ヨーロッパ企画「火星の倉庫」京都府立文化芸術会館)を観劇。

 作・演出:上田誠
 美術 :長田佳代子 照明 :松谷將弘(ART COMPLEX)
 音響:宮田充規(GEKKEN staff room) 衣装:山崎唯
 舞台監督 :大鹿展明×筒井昭善 演出部:中川有子(WATAR22-39)
 演出助手:松田直樹 文芸助手:松田暢子、大歳倫弘 宣伝美術:井上能之
 宣伝写真:成田直茂 制作:井神拓也、諏訪雅、本多力、吉田和睦、吉永祐子
 京都芸術センター制作支援事業 共催 : [東京公演]ニッポン放送
 主催 :[福岡公演]イムズ、テレビ西日本、ピクニック、ヨーロッパ企画
 企画・製作 :ヨーロッパ企画、株式会社オポス

 今年はバック・トゥ・2000シリーズ!などと称して、過去作品の再演の続いたヨーロッパ企画のほぼ1年ぶりの新作。「悲劇喜劇」2007年8月号の特集企画「気になる演劇人」に「ゲーム感覚で世界を構築 ―シベリア少女鉄道ヨーロッパ企画―」*1という小論を執筆。その最後にこんな結語めいた文章を書いてその論を締めくくった。

欧米のリアリズム演劇に起源を持つ現代演劇においてはアウトサイダーと見える彼らの発想だが、日本においてこうした発想は実は珍しくないのではないか。鶴屋南北らケレンを得意とした歌舞伎の座付き作者は似たような発想で劇作したんじゃないだろうかということだ。舞台のための仕掛けづくりも彼らがこだわり、もっとも得意としたところでもあった。その意味ではこの二人は異端に見えて意外と日本演劇の伝統には忠実なのかもしれない。

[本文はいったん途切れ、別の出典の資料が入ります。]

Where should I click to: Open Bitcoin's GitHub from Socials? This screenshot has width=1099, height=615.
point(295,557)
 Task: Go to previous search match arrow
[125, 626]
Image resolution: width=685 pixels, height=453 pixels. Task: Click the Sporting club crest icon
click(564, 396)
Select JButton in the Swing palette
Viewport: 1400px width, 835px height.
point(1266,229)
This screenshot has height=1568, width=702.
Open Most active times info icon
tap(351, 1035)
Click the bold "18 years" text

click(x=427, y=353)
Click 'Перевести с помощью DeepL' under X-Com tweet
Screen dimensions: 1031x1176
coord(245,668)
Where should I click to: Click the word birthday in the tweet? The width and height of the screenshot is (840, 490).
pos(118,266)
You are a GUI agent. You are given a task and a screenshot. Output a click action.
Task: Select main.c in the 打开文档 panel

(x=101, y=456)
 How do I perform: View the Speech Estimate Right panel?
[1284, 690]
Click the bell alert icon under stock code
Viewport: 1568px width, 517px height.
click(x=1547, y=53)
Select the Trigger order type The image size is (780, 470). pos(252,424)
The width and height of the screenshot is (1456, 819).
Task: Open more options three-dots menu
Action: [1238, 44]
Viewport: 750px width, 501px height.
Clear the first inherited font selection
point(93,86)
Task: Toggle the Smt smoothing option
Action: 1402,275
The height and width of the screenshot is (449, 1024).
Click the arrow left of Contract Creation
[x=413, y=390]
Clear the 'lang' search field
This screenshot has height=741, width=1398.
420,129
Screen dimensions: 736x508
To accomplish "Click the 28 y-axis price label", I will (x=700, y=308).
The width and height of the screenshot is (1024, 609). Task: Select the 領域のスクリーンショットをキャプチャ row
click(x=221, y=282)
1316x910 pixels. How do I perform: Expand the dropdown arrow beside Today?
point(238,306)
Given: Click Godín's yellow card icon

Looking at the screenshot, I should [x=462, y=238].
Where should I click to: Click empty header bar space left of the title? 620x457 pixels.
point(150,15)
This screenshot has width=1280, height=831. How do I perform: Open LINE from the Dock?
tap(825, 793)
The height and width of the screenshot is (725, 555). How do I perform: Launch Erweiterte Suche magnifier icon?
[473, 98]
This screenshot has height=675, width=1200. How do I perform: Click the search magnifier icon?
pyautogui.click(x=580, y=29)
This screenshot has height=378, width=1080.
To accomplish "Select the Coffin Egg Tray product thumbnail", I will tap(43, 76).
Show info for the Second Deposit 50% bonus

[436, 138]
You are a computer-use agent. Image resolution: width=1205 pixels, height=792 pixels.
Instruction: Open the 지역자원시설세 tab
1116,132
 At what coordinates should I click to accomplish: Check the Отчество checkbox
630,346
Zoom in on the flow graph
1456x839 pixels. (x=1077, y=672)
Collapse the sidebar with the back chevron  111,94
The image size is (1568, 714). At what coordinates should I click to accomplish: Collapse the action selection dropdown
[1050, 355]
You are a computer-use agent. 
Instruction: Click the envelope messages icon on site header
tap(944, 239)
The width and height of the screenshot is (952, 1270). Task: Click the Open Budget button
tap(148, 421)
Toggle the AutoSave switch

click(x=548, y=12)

 「火星の倉庫」などという表題だから本当に火星にある倉庫を舞台にした純粋SFタッチの物語なんだろうかと予想して見始めたのだけれどその予想はすぐに裏切られた。コンテナが山ほど詰まれた港が舞台。そこで働いている港湾労働者の男たち仕事をさぼって港湾労働者、近くのバーの女、その妹の大学生、麻薬取引をもくろむ組織の男たち、組織の秘密をもらしドラム缶にコンクリ詰めされて海に落とされそうになっている男、その始末に呼ばれる落とし屋ビリー……。
 一昔前の日活アクション映画のパロディのような道具立てで物語は進行していく。「どこが『火星の倉庫』なんだ」と思って怪訝に思ってみているが、ある意味デフォルメはされてはいても、ぐだぐだとああでもないこうでもないとくだらない会話を続ける男たちの姿は非常に日常的な風景に見えるが、ここが実は地球温暖化が進んだ近未来の地球であるということが男たちの会話の端々から分かってくるのだ。
 舞台上には実際に舞台を埋め尽くすかのようにコンテナが積まれていて、その場所を次々と移動させたり、組み替えたり、役者がその中や陰に隠れたり、コンテナの上に上ったりと舞台の広い空間を自由自在に活用した演出は少し「Windows5000」(2005年)を彷彿とさせるようなところもあって面白い。